The most potent commentary, however, comes from the class divide. Balthazar’s casual, unthinking dismissal of Solomon’s legitimate fears about being evicted is a moment of quiet horror. It’s a perception check he critically fails, revealing the depth of his ignorance. In this section, Butterfield gives Solomon a tragic, volatile energy, while Martell shows Balthazar’s facade cracking as he experiences real fear and excitement for the first time.
The Final, Unskippable Cutscene
The film barrels toward a violent and tragic finale that feels both shocking and unavoidable. The story’s resolution is soaked in a bitter irony, snapping Balthazar’s personal journey back to its starting point in a macabre and public fashion.
The last shot is the film’s most brutal punchline, a perfect, cynical grace note. Director Oscar Boyson, an associate of the Safdie brothers, employs their signature style to great effect. The filmmaking itself becomes a source of tension. The restless, handheld camera, combined with a pulsing electronic score, creates a persistent feeling of anxiety that mirrors the characters’ chaotic internal states.
It feels less like watching a movie and more like playing a high-stakes stealth mission where you are constantly on the verge of being caught.

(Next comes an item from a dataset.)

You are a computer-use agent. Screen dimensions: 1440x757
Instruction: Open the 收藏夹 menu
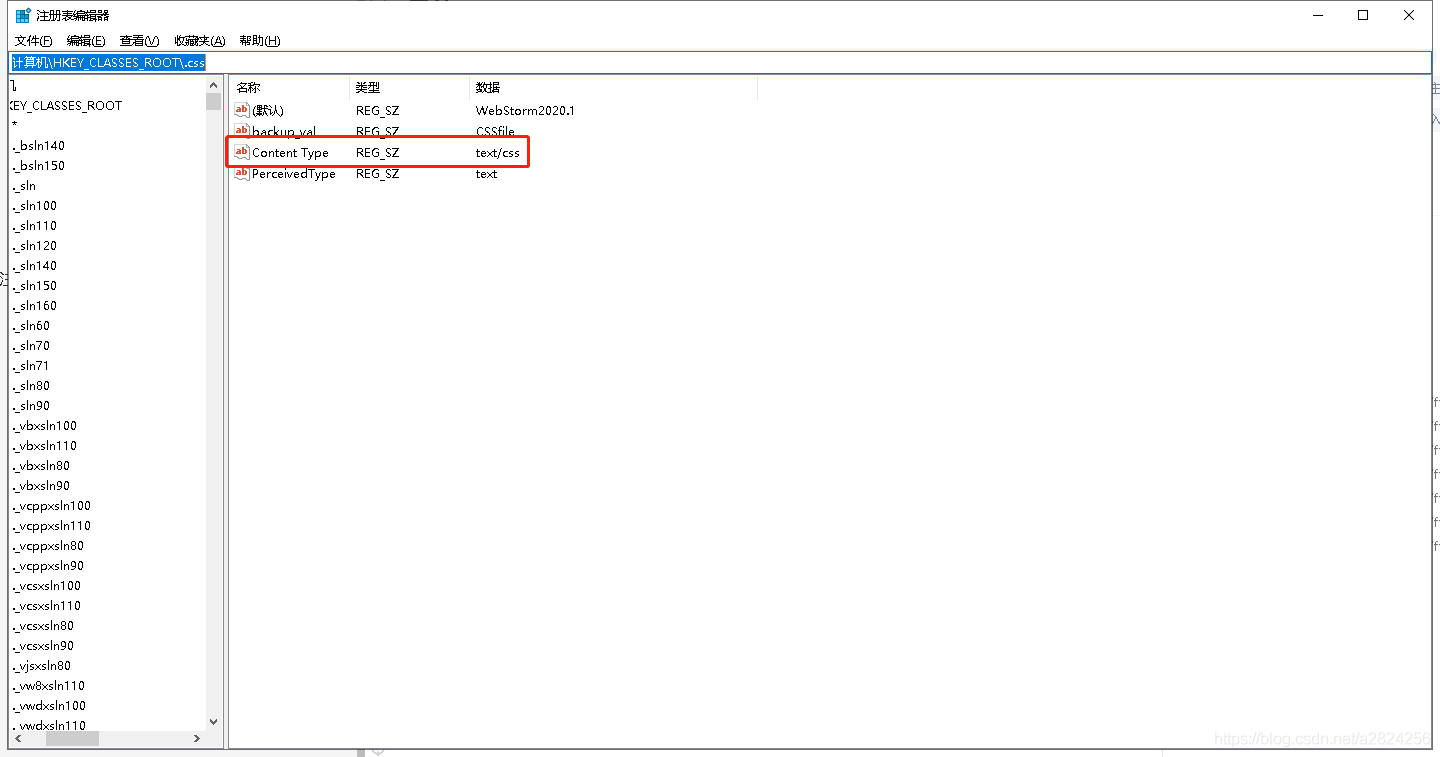(x=197, y=40)
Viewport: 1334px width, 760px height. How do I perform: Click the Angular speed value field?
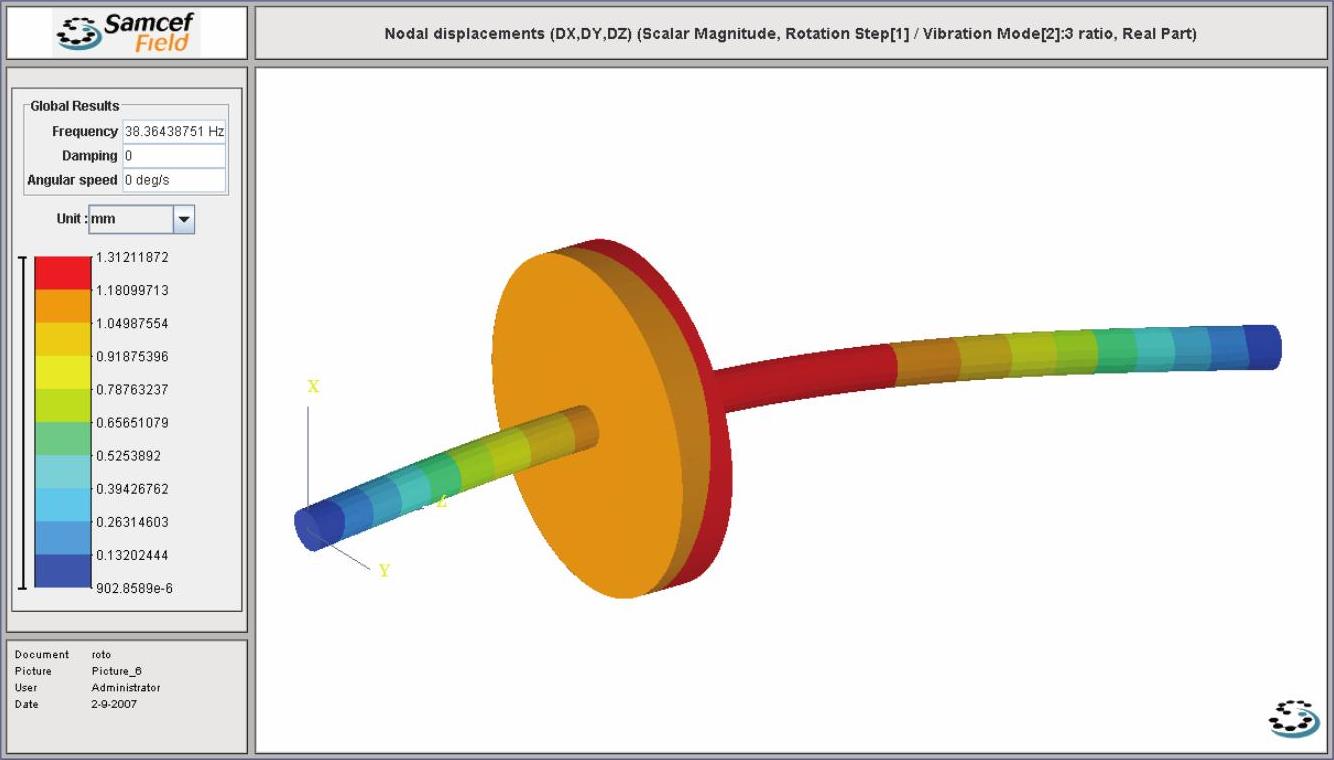[174, 180]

This stylistic choice is not just for show; it is a mechanism for putting the audience directly into the characters’ agitated headspace.

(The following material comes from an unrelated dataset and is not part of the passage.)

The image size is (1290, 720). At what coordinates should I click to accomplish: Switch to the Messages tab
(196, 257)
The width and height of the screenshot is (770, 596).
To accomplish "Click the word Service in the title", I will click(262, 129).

The film’s final statement is a potent one, a warning about how the spectacle of social media flattens real tragedy, and how that digital performance can bleed into reality with devastating consequences.

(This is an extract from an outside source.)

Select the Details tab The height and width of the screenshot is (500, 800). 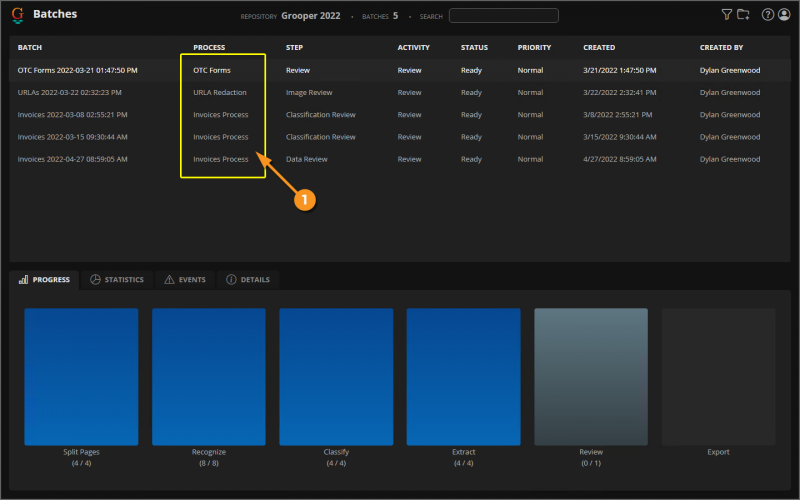(x=247, y=280)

Our Hero, Balthazar premiered at the Tribeca Film Festival on June 8, 2025, earning acclaim for its bold satire, sharp commentary on social media and modern masculinity, and standout performances—particularly from Martell and Butterfield.
Full Credits
Director: Oscar Boyson
Writers: Oscar Boyson, Ricky Camilleri
Producers and Executive Producers: Oscar Boyson, Ricky Camilleri, Jon Wroblewski, David Duque-Estrada, Miles Skinner, Alex Hughes, Jaeden Martell, Scott Aharoni, Sinan Eczacibasi, Alihan Yalcindag, Noah Centineo, Enzo Marc, Alex Black, Riccardo Maddalosso, Eugene Kotlyarenko, Nathan Wing, Del Eswar, Grace Zander, D.J. Jiang, Nicholas Erickson, Anna-Nora Bernstein, Zak Williams, Christian Sosa, Peter Gold, Blaine Kern III, Pir Granoff
Cast: Jaeden Martell, Asa Butterfield, Chris Bauer, Jennifer Ehle, Anna Baryshnikov, Noah Centineo, Becky Ann Baker, Avan Jogia, Pippa Knowles
Director of Photography (Cinematographer): Christopher Messina
Editors: Nate DeYoung, Erin DeWitt
Composer: James William Blades
The Review
Our Hero, Balthazar
Our Hero, Balthazar is a brilliant, uncomfortable, and essential piece of satire for our extremely online times. It functions as a grim character study and a sharp cultural critique, powered by two stunningly transformative performances from Jaeden Martell and Asa Butterfield. The film’s relentless energy and bleak humor will not be for everyone, but for those willing to engage with its difficult questions, it offers a potent and disturbingly accurate reflection of a society performing its own anxiety. It’s a fantastic, unnerving achievement that will stick with you long after the credits roll.
PROS
- Incisive and timely satire of online culture and performative emotion.
- Phenomenal, career-best performances from Jaeden Martell and Asa Butterfield.
- A tense, restless directorial style that amplifies the story's themes.
- Unflinching in its exploration of male loneliness and class divides.
CONS
- The relentlessly bleak tone may alienate some viewers.
- Its cynical perspective offers little in the way of comfort or easy answers.
- Could be perceived as provocative for the sake of being provocative.